Tanpa bicara, aku mengambilkan buku tua itu untuknya. Dadaku menyentuh punggungnya. Dan di situ, aku mencium aroma manis dan lembut yang asing di hidungku. Aroma itu membuatku terpana. Sama terpananya dengan dia yang tercengang menemukan aku berdiri menjulang di belakangnya.


“em... ini.” Aku menyerahkan buku itu.

Dia terbelalak, “....kamu bisa bahasa Indonesia?”

“itu yang pertama kamu tanyai?”


Wajah congonya menggemaskan. Napoleon memeluk buku itu di dadanya dan kebingungan setengah mati. Dia panik, benar-benar bingung enggak tahu harus ngomong apa. Aku terkejut bisa menemukan orang yang mudah dibaca kayak dia. Isi kepalanya tertulis semua di muka.


“ma-makasih banyak...”

“sama-sama,” aku mengusak-usak hidung, aroma manis tadi masih menghantui indra penciumanku.


Napoleon mundur sampai punggungnya menabrak rak buku.

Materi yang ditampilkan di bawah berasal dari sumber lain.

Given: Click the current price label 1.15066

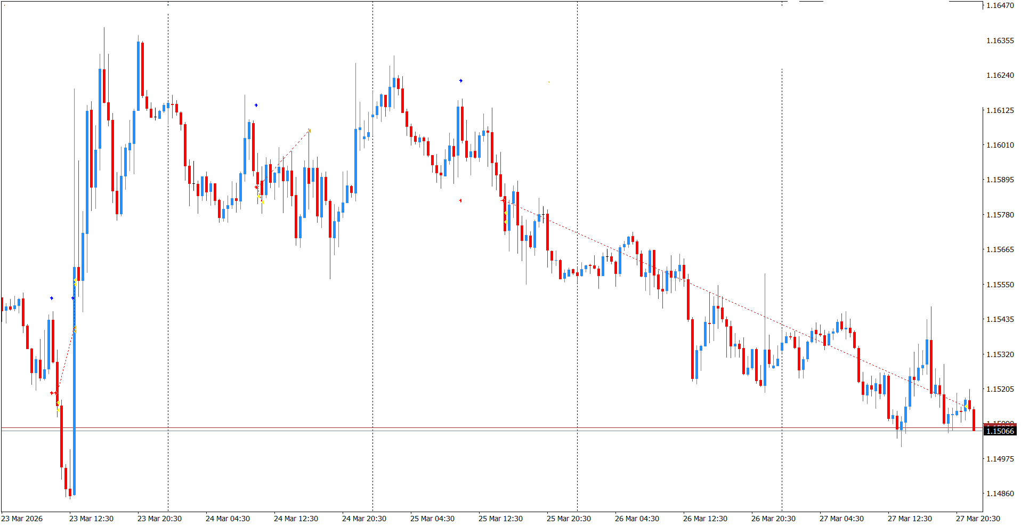Looking at the screenshot, I should tap(1000, 431).
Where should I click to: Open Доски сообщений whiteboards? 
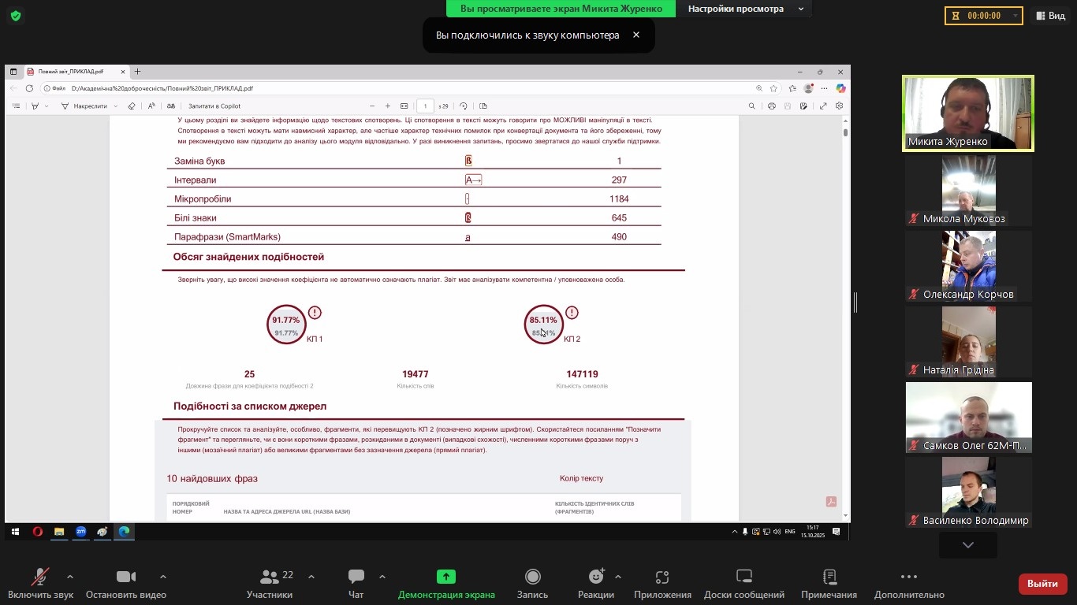(x=743, y=583)
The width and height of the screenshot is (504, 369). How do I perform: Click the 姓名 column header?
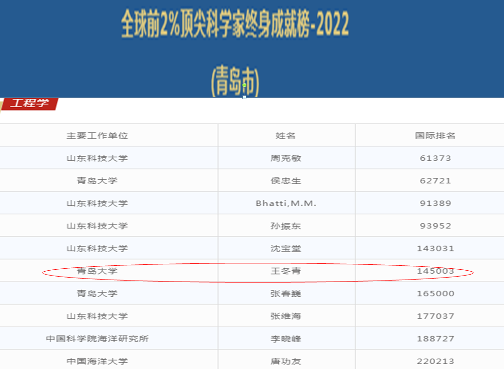coord(286,136)
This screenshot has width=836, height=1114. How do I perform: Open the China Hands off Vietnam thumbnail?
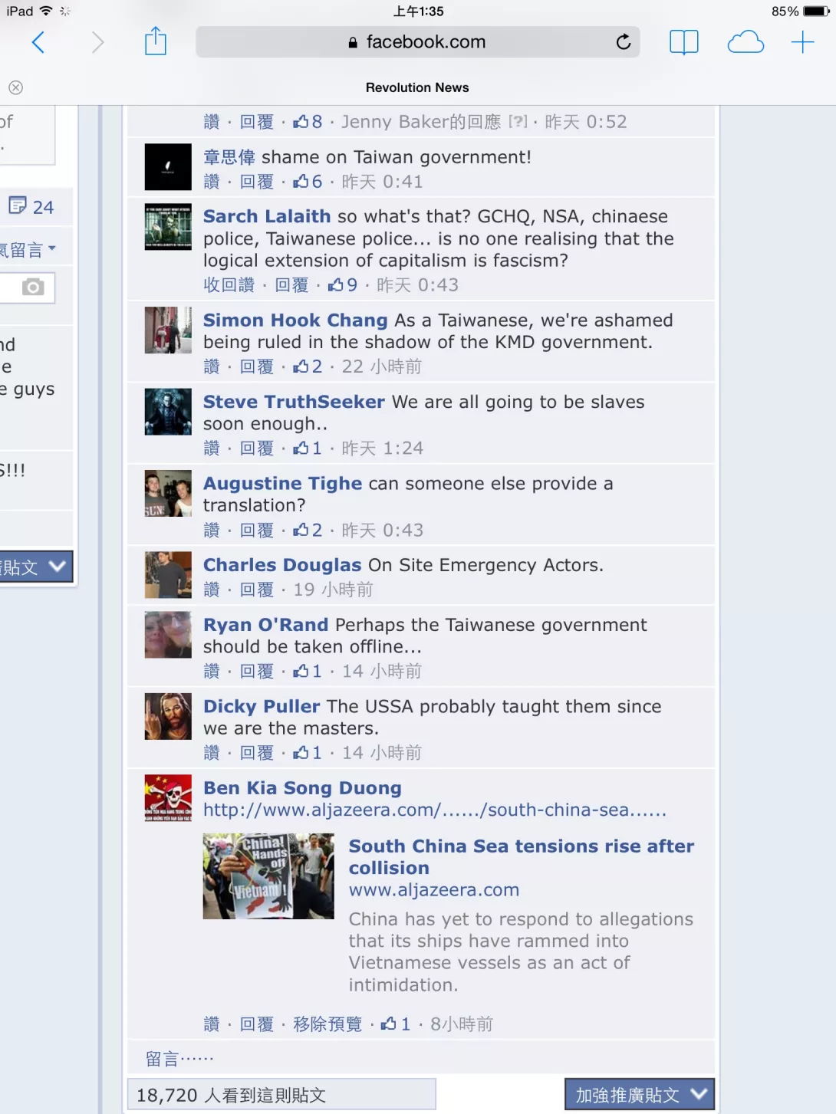click(268, 876)
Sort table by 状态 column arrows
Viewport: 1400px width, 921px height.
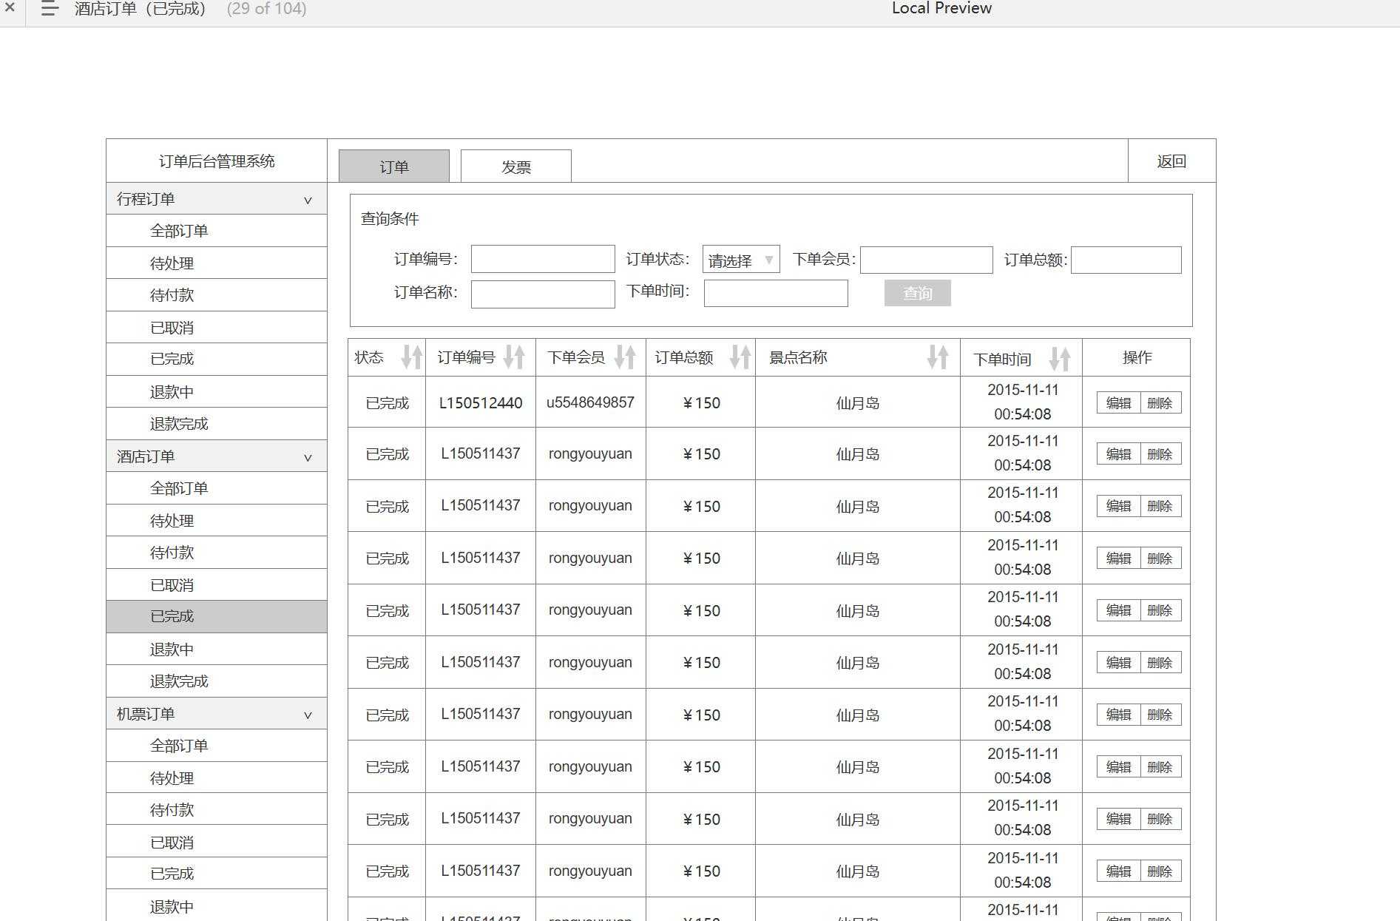(x=411, y=357)
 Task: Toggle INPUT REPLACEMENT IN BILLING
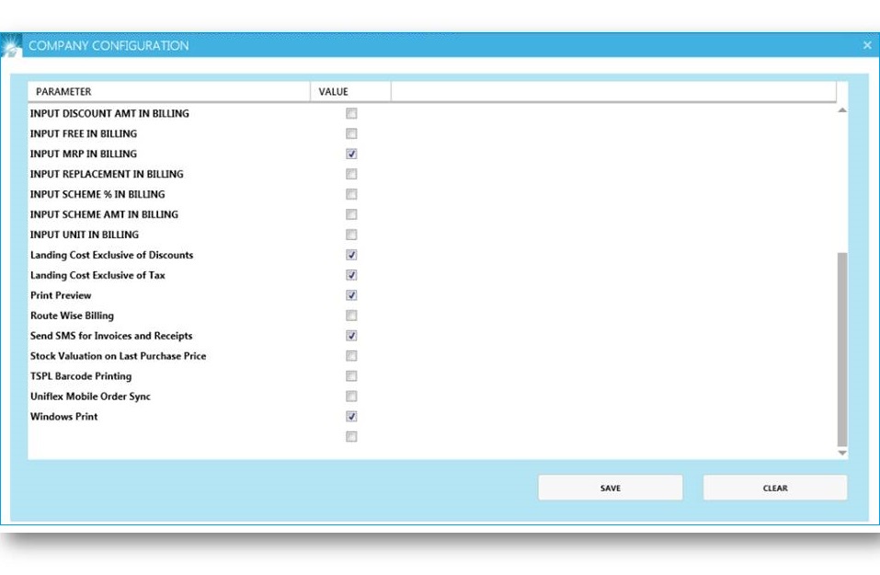point(349,174)
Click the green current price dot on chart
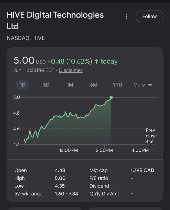170x210 pixels. [111, 98]
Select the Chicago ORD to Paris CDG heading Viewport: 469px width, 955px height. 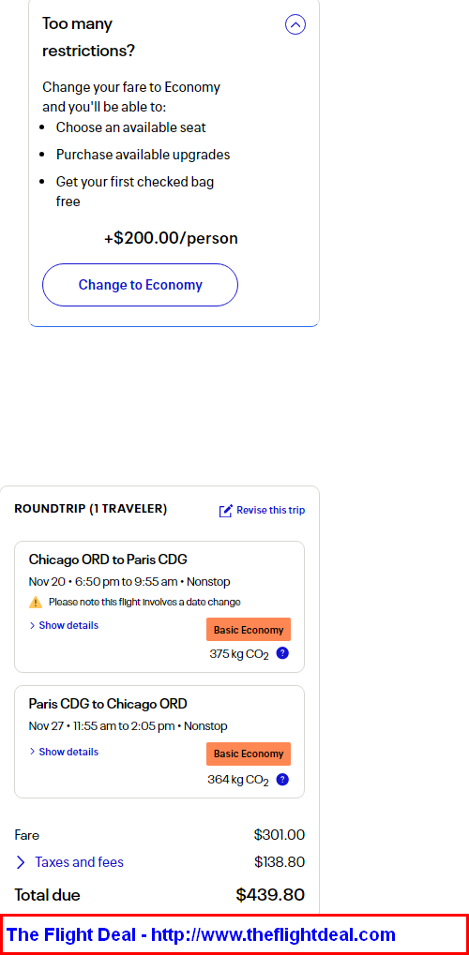pyautogui.click(x=108, y=560)
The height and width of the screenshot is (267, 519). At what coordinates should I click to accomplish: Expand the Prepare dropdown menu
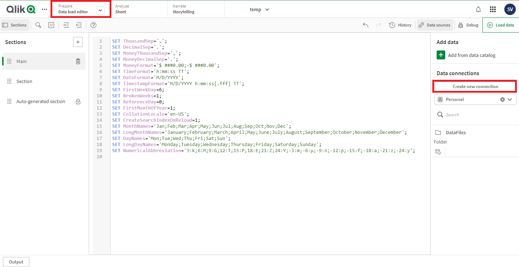point(100,9)

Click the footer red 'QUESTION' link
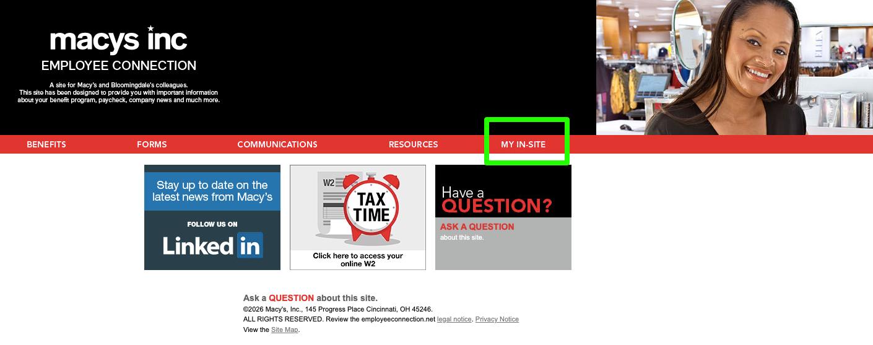tap(291, 298)
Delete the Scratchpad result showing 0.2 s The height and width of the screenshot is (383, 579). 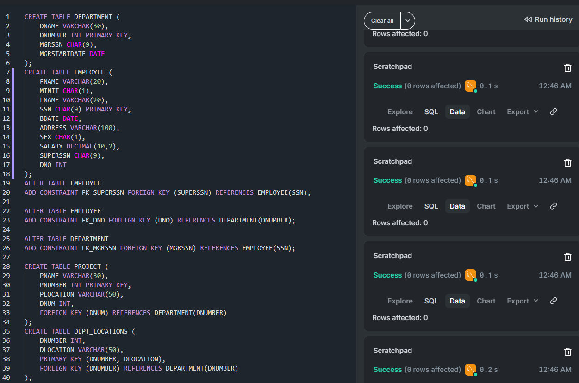click(567, 352)
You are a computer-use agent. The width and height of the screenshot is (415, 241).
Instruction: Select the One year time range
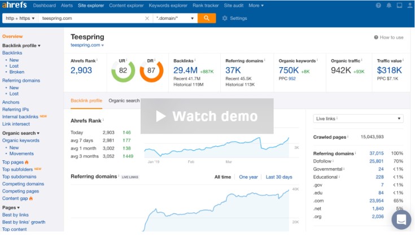[x=248, y=177]
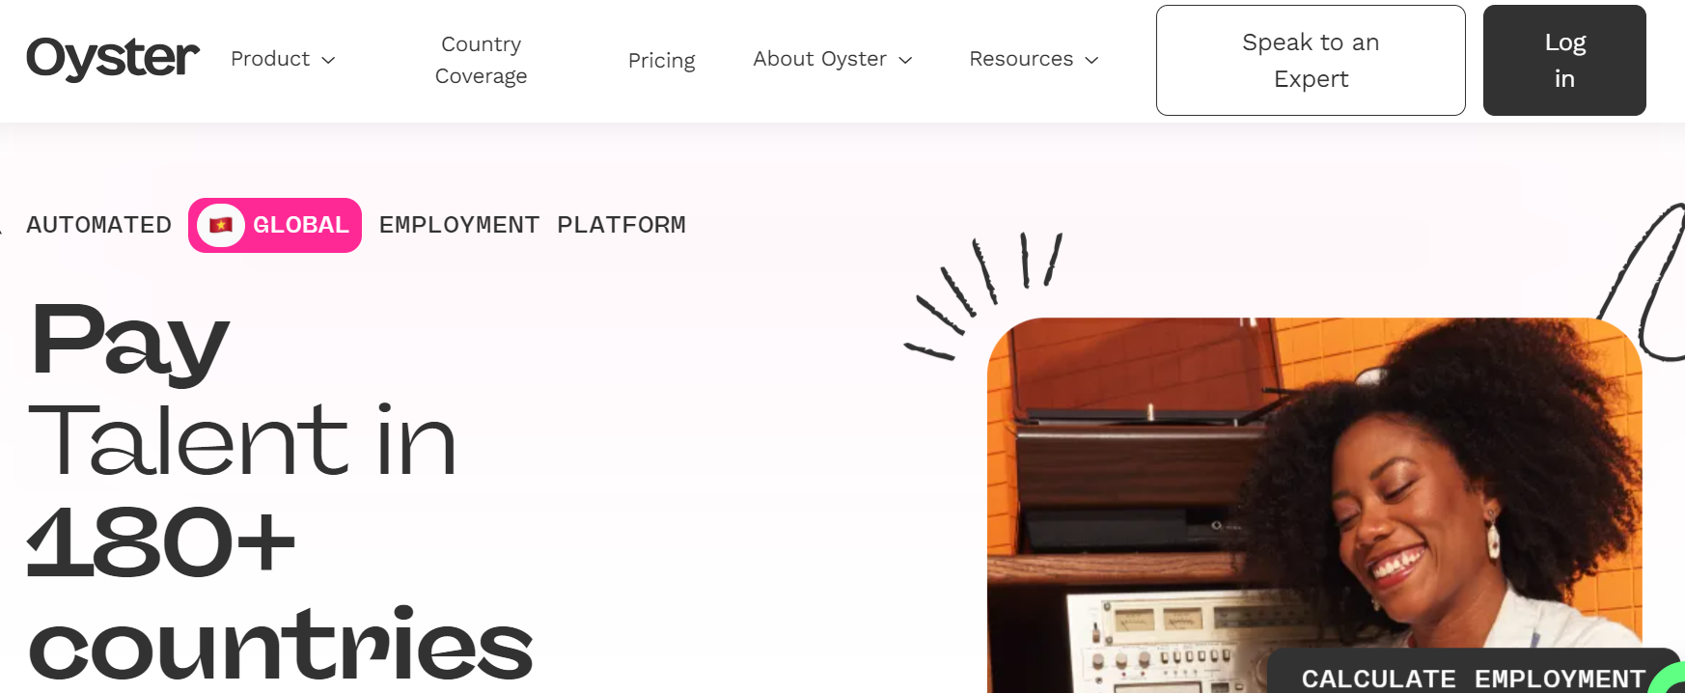Click the green circle icon beside Calculate Employment
The width and height of the screenshot is (1685, 693).
pyautogui.click(x=1668, y=678)
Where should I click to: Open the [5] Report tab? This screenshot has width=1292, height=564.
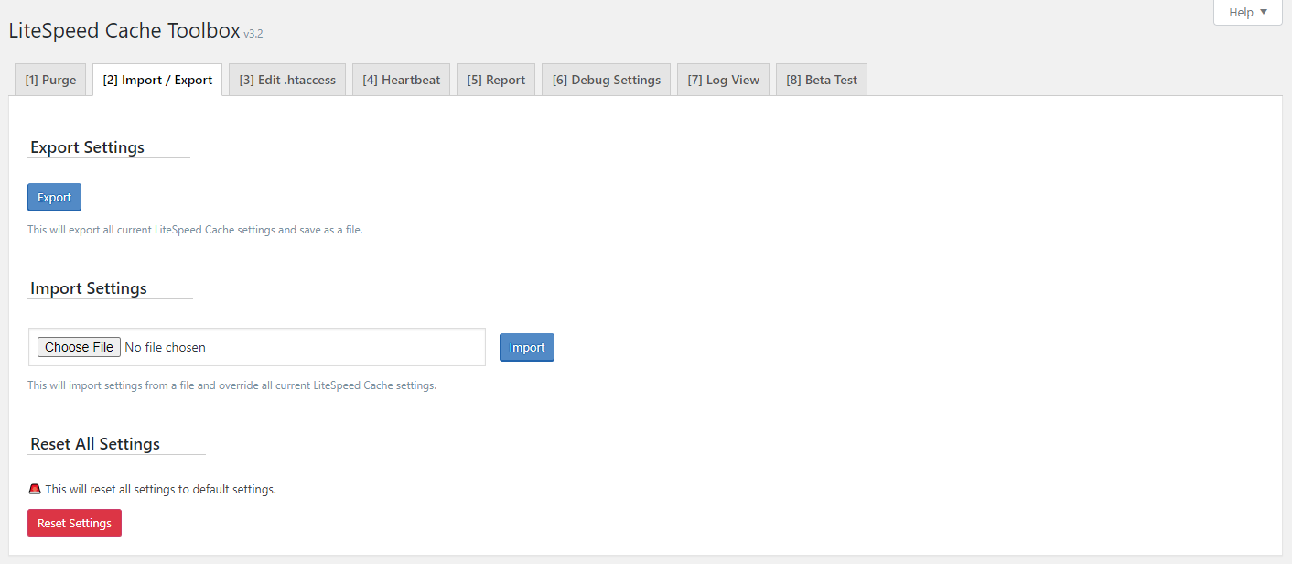(496, 80)
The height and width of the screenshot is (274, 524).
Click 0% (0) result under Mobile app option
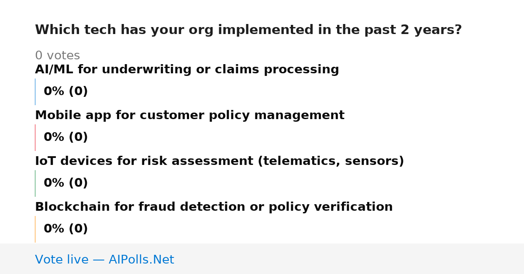[66, 137]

Dia menunduk, menggumamkan permisi lalu melipir pergi. Meninggalkan aku yang menatapi punggung sempitnya sampai menghilang dibalik pintu perpustakaan. Itu pertama kalinya aku menemukan perempuan yang aroma parfumnya manis dan lembut. Manisnya tidak seperti kue. Aku hampir yakin itu aroma bunga yang tidak seperti aroma bunga. Jarang-jarang ada bunga yang aromanya manis.


“ma, bunga apa yang baunya manis?” aku bertanya pada Mama begitu sampai di rumah. Mama sedang sibuk menyiapkan makan malam ketika aku tiba di dapur.


Mama mengerjap. Mama heran aku tiba-tiba bertanya tapi tetap menjawab, “bunga manis? Apa ya... memang ada? Manis yang kayak bagaimana?”


“kayak kue, tapi kalo dicium itu kita tahu itu bau bunga.”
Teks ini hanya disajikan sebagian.